(Stored items)

..............................

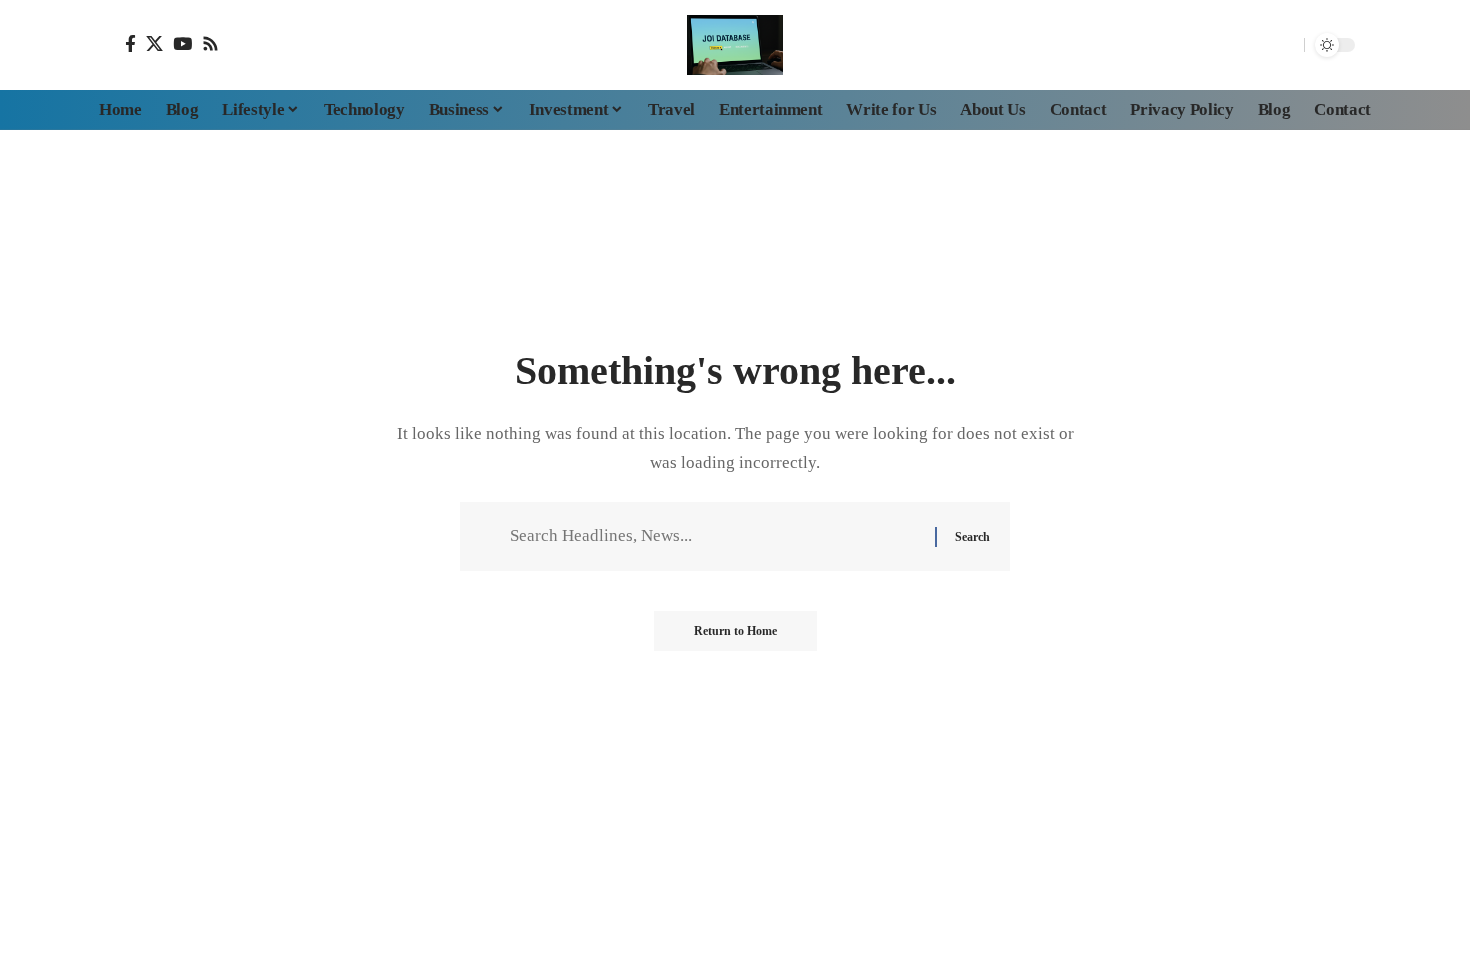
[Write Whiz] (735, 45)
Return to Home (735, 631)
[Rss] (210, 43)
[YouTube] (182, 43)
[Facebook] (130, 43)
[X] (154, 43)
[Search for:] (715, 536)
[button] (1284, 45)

..............................

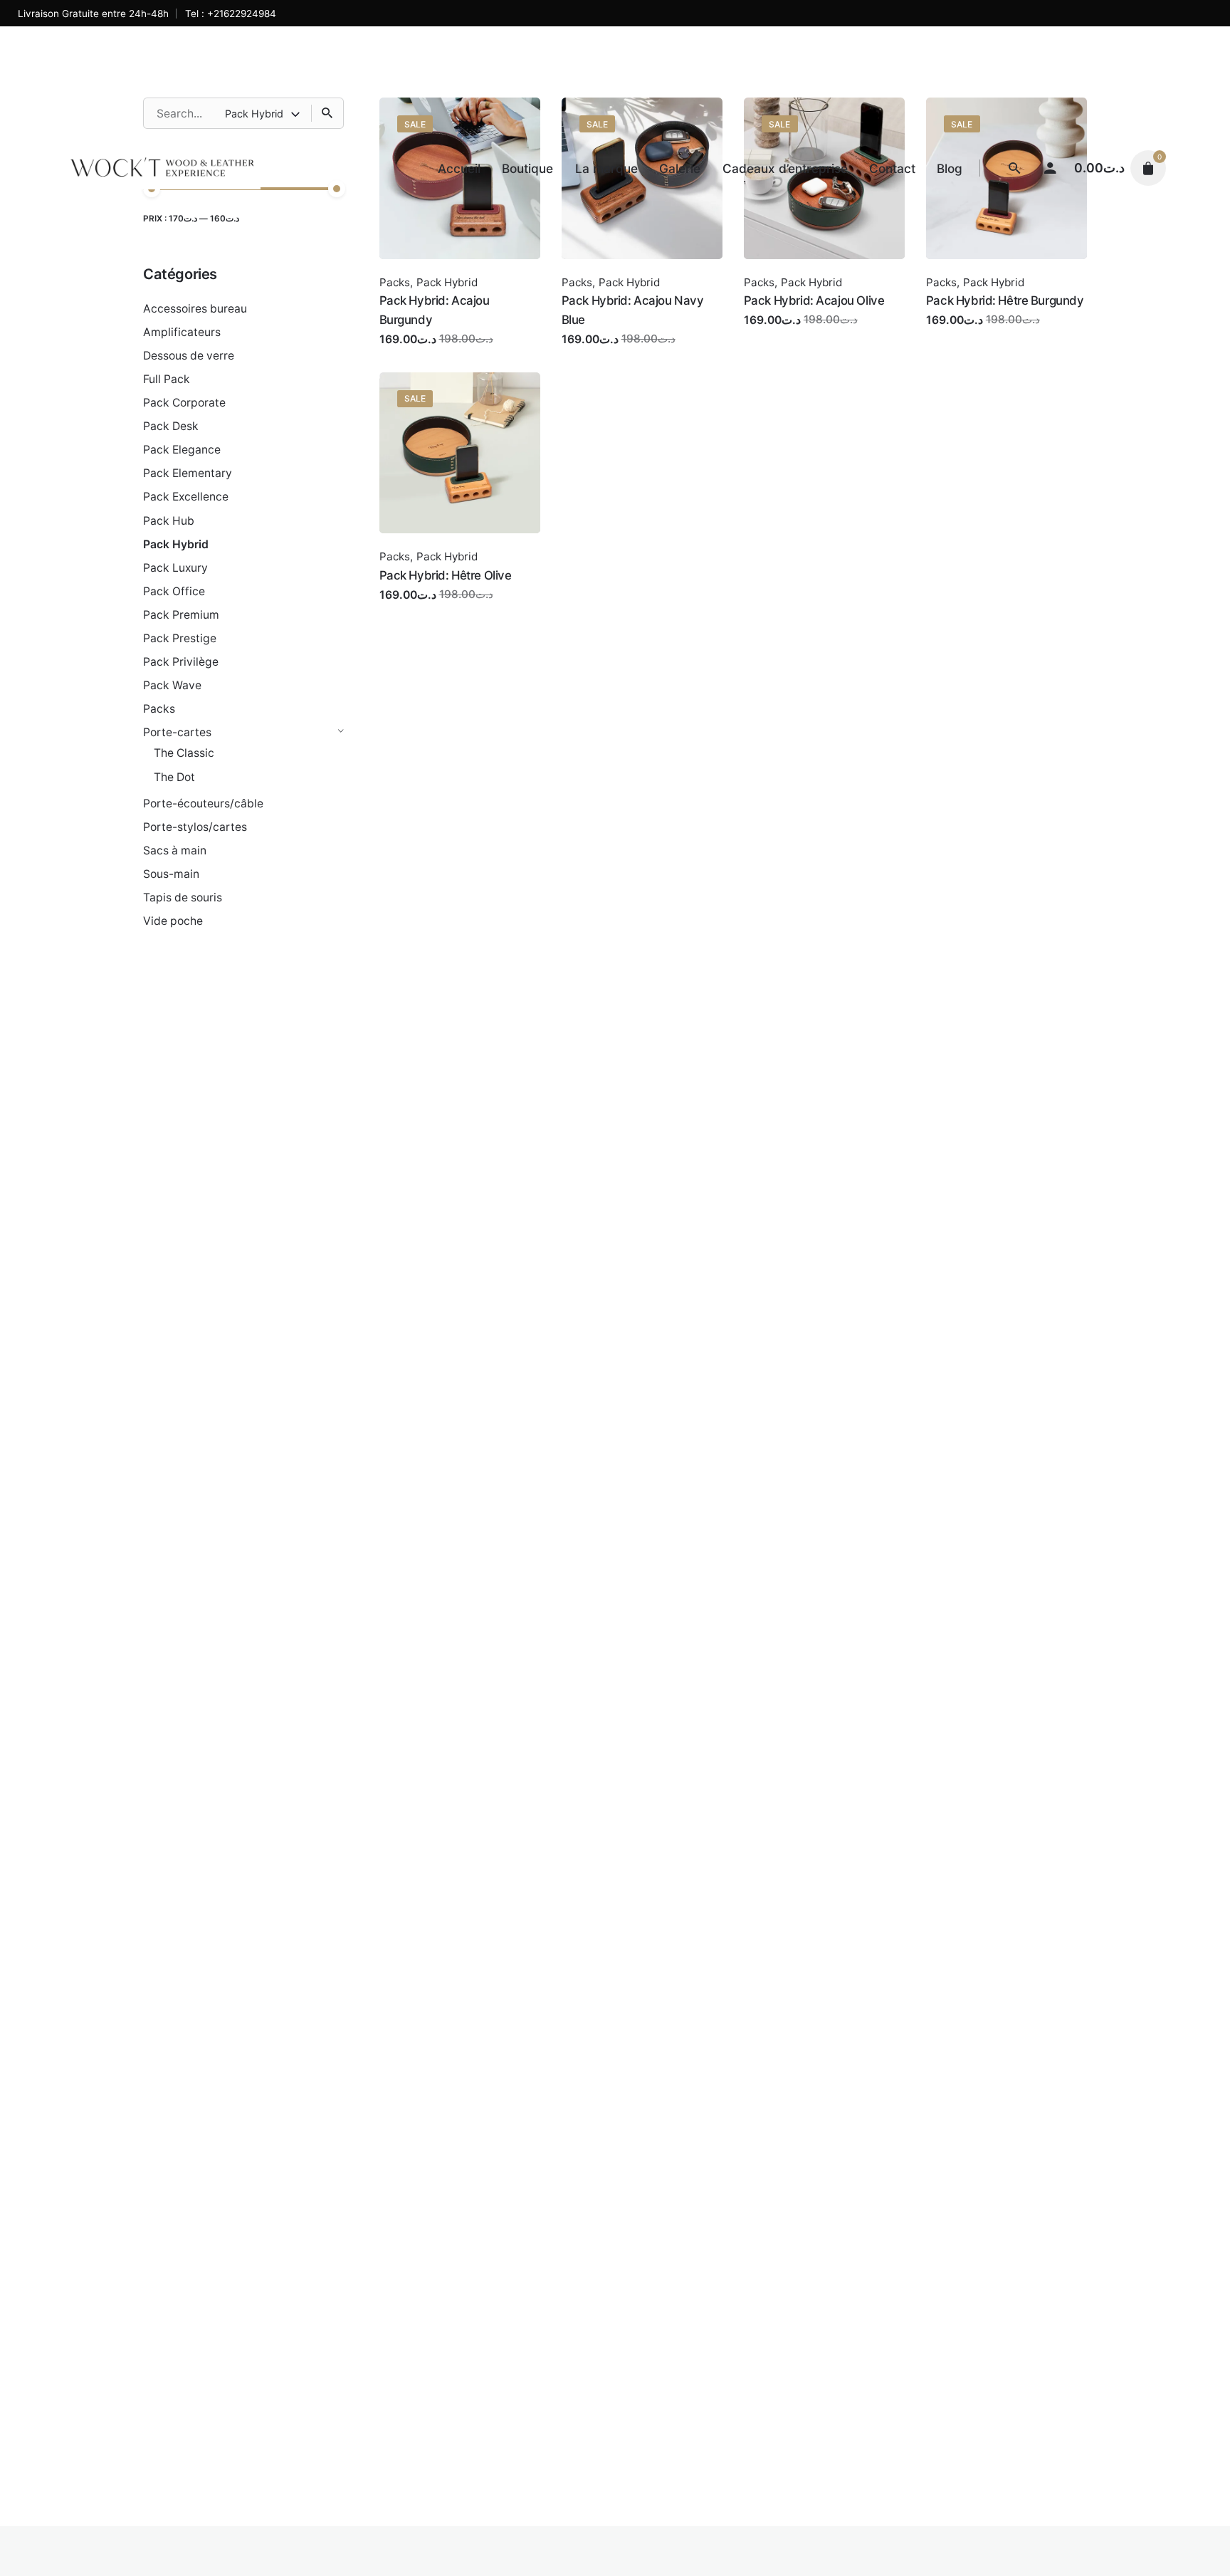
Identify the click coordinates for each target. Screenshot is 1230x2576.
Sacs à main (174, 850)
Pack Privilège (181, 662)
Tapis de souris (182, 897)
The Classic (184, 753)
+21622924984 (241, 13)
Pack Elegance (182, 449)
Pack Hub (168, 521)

..............................

*PROBLEM DESCRIPTION:* Tally up the lines above containing "Pack"; the number is the full answer.

*ANSWER SECTION:* 3